After Meeting Jesus
Well, we did it! We read the entire gospel of Luke together last Saturday. Exactly thirty people turned up to experience Luke’s Gospel in this challenging exercise to recapture the Gospel announcement. Have we succeeded? I don’t know but it is my prayer that the days ahead will reveal the Gospel doing its’ work on the hearts of individual men and women and in our community. One thing that I did mention at the conference is that we can’t imagine that we know the gospel now that we have read it through once or twice, or even a dozen times. The Gospels are something to be read and re-read our entire lives. They shape and re-shape us. When we face a struggle with sin in our lives, we need to declare the gospel to ourselves. When our neighbors are struggling with depression and anxiety, they need to hear the gospel. When our children are trying to figure out where their value comes from, the gospel will inform them. Reading the Gospels in large chunks is not just something we should do once in our lives or even once every six months, but rather as a life-long habit. We are some of the most privileged people in the world because we can actually do this easily and without being persecuted for it. We have time and we have Bibles and we won’t be imprisoned or tortured for doing it. This is not the case in many places around the world. We really ought to be doing it. If our country goes to hell in a handbasket, it will be because the Church wasn’t reading, and hence living by, the Gospels.

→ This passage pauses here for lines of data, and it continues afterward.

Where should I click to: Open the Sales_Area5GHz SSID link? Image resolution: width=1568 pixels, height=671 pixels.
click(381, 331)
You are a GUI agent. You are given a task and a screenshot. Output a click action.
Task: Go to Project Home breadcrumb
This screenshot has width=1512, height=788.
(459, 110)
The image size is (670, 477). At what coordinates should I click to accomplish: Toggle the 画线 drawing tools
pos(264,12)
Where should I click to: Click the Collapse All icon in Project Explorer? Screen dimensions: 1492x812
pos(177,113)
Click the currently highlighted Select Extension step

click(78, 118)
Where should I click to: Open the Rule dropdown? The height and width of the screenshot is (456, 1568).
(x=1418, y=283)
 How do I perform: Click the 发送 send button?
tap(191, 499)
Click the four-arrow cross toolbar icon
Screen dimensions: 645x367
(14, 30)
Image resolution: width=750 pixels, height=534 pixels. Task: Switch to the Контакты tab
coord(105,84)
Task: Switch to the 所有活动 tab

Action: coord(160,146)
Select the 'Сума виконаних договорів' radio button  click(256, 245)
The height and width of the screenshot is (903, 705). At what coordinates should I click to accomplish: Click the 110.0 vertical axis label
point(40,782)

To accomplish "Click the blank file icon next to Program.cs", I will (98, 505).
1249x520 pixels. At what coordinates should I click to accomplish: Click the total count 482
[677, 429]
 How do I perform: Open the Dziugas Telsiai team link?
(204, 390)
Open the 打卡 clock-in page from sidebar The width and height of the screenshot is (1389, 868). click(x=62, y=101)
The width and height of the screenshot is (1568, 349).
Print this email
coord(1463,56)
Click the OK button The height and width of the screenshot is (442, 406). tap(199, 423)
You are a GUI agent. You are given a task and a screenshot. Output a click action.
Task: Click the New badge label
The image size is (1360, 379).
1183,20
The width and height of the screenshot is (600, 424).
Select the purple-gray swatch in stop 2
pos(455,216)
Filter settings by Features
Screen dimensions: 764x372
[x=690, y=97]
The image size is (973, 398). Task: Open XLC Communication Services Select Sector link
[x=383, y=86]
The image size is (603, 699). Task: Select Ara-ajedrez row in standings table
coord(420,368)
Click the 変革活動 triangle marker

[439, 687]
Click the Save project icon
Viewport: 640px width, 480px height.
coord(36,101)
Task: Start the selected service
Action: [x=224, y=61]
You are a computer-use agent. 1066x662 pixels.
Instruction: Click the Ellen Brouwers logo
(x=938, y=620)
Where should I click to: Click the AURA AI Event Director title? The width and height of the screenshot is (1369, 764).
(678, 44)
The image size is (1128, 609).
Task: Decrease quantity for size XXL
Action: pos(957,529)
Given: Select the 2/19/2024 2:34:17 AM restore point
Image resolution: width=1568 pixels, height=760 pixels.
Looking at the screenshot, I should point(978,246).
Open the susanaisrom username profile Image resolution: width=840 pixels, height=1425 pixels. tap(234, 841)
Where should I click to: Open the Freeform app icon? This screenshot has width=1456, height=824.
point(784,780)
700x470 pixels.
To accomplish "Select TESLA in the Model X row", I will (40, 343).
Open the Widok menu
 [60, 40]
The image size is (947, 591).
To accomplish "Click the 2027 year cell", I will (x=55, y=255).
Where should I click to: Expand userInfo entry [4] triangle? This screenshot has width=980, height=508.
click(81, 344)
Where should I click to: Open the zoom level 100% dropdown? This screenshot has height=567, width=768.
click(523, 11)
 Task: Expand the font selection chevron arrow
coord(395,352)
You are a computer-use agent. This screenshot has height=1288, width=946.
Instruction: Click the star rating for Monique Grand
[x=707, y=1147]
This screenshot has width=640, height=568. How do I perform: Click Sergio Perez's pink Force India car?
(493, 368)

My take away from this summer’s conference on Luke is a greater awareness of the challenge to take up Jesus’ own way of doing the Kingdom of God and exercising power. I think of the brigand crucified with Jesus, confessing that here in his last hour, his violent way of doing God’s kingdom was not validated by God, but that Jesus’ way of loving His enemies and turning the other cheek and blessing those who persecuted him, was also God’s way. Along with that, the warning that all other ways of doing power and kingdom ultimately lead to our own destruction. What am I seeking in life and how am I seeking to get it? What do I want for my children and how am I going about acquiring it? Am I seeking first the Kingdom of God or am I using God as a covering for my own agenda? The Gospel presents a challenge to all power structures of the world, from the family, to the white house, to the Sheik in the Middle East. God is calling us, through Jesus, to take up our cross and follow Him and to do power His way by becoming the least and the servant of all. After Meeting Jesus, I know what I need next: to meet with Jesus again, which we will in our next Meeting Jesus Conference in January 2018. I find that I really am a lot like Peter, earnestly vowing allegiance to Jesus, but often struggling with the way that looks in reality because it is not what I expected or wanted…but it is good and He is good, so help me God, I will follow.